This comically eerie picture book celebrates a folk tradition of the authors’ adopted hometown of Kentville, Nova Scotia. “Pumpkin people” (a term that Kentville, recognizing the tourism potential of folk traditions, has registered as a trademark) are a combination of scarecrow and jack o’ lantern – stuffed cornstalk bodies, pumpkin heads with painted faces – and can be found all over town around the time of the harvest festival.

In jaunty verse, the Lightburns’ book imagines the pumpkin people gathering at night and dancing around a bonfire. The idea of toys or inanimate creatures coming to life and partying while their human owners are asleep is always fun, and the Lightburns present a richly coloured and cheerful vision of the night’s doings.
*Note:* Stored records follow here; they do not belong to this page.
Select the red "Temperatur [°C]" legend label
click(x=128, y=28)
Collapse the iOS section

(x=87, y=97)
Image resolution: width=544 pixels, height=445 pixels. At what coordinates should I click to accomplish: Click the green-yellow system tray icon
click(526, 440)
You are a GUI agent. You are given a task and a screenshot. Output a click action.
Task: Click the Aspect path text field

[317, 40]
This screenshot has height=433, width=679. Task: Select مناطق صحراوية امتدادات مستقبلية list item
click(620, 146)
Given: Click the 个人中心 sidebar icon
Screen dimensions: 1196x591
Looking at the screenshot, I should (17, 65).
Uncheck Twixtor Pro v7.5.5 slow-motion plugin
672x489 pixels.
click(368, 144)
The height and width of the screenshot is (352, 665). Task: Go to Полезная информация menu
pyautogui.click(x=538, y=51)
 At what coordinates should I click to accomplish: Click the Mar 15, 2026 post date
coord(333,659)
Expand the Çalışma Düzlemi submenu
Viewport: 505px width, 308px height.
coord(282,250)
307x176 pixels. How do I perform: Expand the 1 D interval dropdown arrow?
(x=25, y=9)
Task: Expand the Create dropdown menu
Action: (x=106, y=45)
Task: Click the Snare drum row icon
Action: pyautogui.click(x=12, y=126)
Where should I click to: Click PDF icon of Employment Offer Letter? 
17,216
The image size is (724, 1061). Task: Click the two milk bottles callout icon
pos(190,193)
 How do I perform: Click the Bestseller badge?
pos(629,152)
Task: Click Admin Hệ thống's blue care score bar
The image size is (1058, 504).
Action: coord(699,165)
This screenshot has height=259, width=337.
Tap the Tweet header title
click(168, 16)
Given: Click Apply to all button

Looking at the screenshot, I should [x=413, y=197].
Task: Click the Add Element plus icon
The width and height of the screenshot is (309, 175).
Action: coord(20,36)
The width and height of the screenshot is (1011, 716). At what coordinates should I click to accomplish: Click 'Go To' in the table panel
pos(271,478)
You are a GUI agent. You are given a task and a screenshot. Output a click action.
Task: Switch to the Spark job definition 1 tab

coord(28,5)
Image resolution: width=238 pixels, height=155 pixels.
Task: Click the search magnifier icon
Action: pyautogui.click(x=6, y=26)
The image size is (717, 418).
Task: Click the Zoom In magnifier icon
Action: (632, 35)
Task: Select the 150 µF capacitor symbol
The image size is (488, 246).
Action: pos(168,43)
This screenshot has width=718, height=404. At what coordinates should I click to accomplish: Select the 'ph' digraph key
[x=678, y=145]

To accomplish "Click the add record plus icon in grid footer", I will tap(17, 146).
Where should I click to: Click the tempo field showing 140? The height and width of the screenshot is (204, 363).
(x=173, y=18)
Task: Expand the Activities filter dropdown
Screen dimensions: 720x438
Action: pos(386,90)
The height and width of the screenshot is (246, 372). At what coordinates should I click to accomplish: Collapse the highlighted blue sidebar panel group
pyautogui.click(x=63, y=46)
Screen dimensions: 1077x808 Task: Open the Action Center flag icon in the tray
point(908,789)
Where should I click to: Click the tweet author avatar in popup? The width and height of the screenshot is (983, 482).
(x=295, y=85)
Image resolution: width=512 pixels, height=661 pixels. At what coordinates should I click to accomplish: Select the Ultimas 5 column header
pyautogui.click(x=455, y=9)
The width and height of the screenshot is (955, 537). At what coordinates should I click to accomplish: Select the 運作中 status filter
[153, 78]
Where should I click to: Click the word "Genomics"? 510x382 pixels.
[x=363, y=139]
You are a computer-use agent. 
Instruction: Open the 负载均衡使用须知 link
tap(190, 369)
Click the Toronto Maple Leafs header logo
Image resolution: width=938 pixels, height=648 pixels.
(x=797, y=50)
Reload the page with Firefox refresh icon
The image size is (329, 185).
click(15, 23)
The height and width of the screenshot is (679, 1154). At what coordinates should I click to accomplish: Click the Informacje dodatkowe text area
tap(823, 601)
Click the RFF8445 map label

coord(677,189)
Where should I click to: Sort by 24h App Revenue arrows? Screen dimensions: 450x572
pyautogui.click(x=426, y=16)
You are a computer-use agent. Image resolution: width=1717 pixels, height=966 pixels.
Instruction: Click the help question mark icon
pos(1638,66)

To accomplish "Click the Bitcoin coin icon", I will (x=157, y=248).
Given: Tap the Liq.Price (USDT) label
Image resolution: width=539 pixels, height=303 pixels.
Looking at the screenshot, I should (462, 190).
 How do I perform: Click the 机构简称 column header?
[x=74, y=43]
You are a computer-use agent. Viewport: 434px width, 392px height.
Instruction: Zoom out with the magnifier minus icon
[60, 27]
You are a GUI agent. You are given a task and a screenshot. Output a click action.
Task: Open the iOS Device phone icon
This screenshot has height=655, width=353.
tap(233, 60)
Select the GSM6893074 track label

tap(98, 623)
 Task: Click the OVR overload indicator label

Two children make a pumpkin person, then at night follow the strange creature to a party. An intriguing similarity to the “wild rumpus” of Maurice Sendak’s classic Where the Wild Things Are is made overt in one picture, in which a child, wearing the expression of Sendak’s Max, dances with pumpkin people who look very much like the Wild Things. In addition, the creepy pollarded trees early in the story are clearly borrowed from Arthur Rackham. The visual echoes of these and other classic fantasy illustrators will add a dimension of enjoyment for readers who recognize them.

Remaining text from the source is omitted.